=== Section Start ===

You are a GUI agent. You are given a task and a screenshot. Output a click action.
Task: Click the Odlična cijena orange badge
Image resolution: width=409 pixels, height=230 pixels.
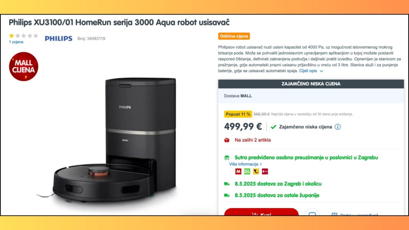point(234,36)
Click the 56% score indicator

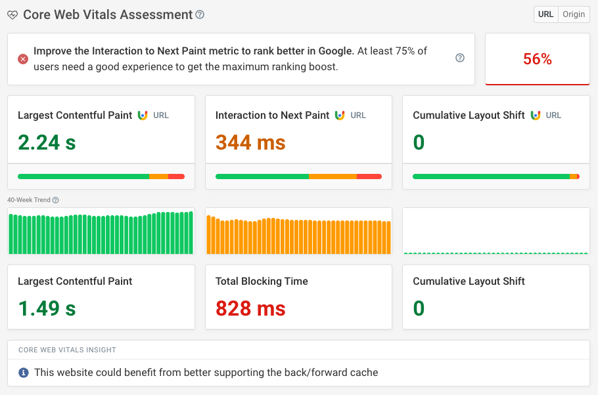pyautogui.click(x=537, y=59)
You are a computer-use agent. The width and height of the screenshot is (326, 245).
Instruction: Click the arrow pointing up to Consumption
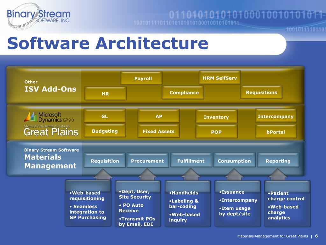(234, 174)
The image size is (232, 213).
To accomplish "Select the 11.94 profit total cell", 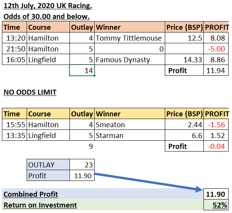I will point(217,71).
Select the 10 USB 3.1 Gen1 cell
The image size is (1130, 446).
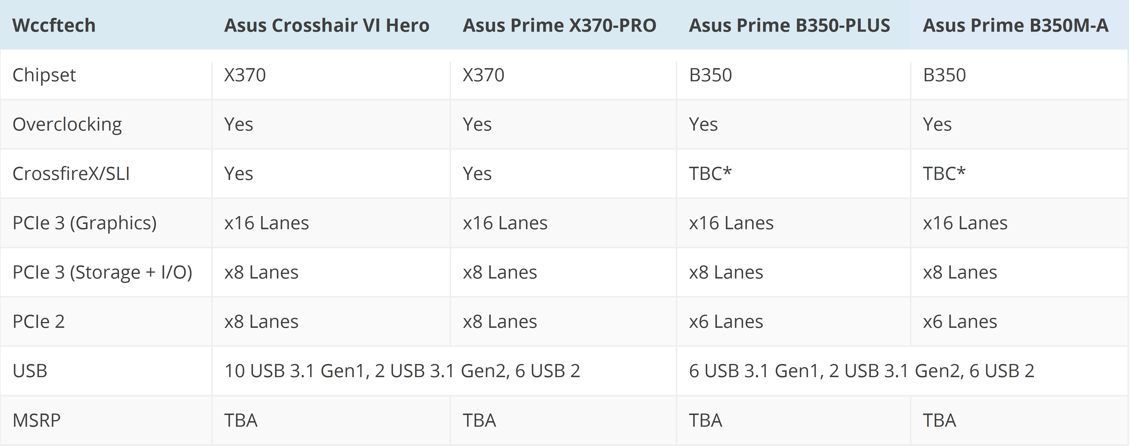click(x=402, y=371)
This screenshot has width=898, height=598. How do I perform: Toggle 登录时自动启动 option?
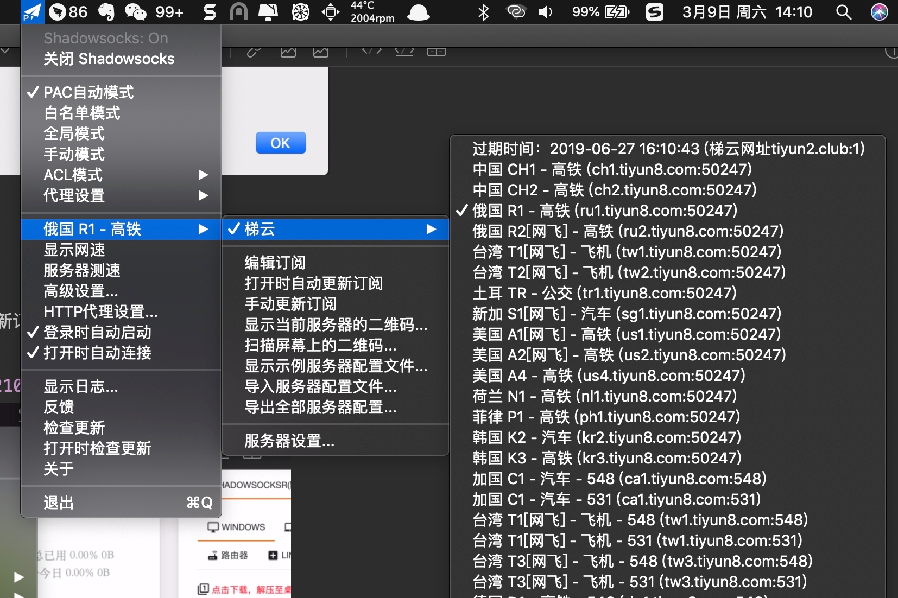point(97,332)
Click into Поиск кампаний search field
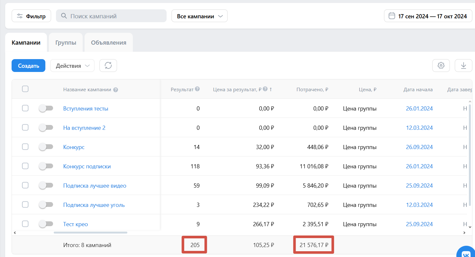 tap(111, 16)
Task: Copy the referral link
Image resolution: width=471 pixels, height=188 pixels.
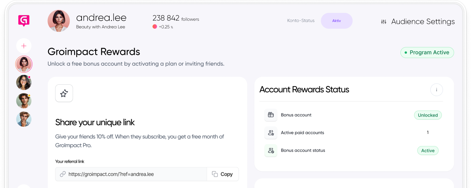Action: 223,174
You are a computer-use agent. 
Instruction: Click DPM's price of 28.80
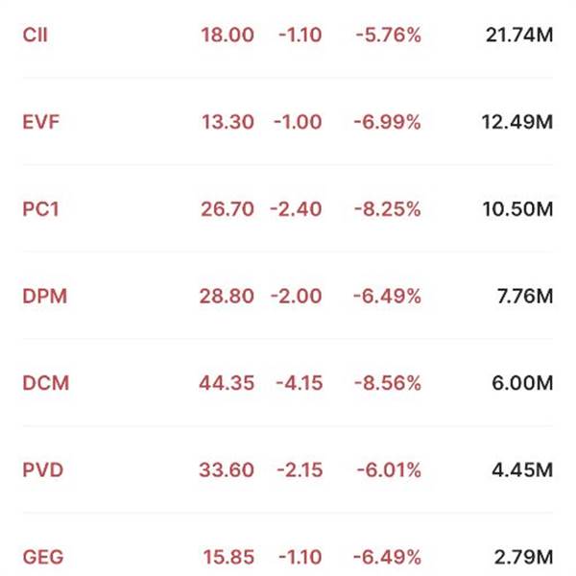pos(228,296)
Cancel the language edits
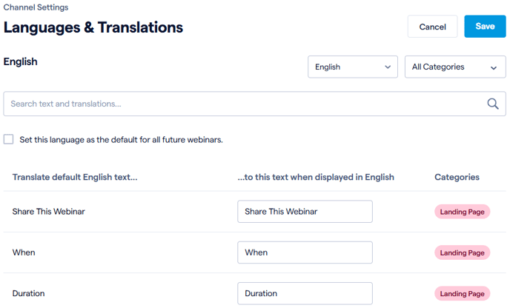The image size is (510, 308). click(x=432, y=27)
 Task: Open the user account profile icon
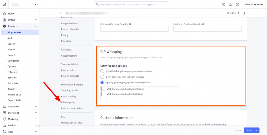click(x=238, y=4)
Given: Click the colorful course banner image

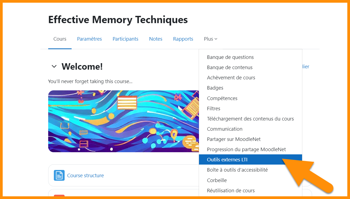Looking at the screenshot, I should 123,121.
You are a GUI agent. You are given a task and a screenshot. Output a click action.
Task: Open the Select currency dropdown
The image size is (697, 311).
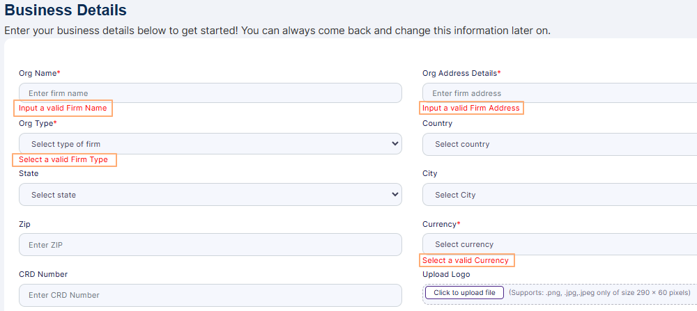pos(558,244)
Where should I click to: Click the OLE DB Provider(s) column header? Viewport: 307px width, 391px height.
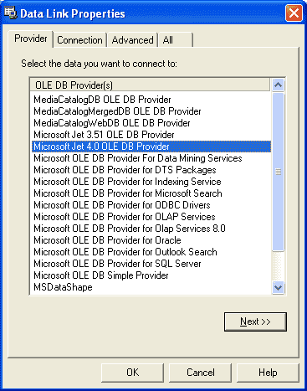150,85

=== Section End ===
=== Section Start ===

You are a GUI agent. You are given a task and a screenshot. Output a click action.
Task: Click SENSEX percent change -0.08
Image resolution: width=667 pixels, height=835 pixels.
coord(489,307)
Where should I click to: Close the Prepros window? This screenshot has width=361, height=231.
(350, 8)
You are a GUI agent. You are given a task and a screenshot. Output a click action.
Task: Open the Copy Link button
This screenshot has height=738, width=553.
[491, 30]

=== Section End ===

TASK TO CARRY OUT
State the count of lines in the material above that include "computer", with no other words.

REPLY
2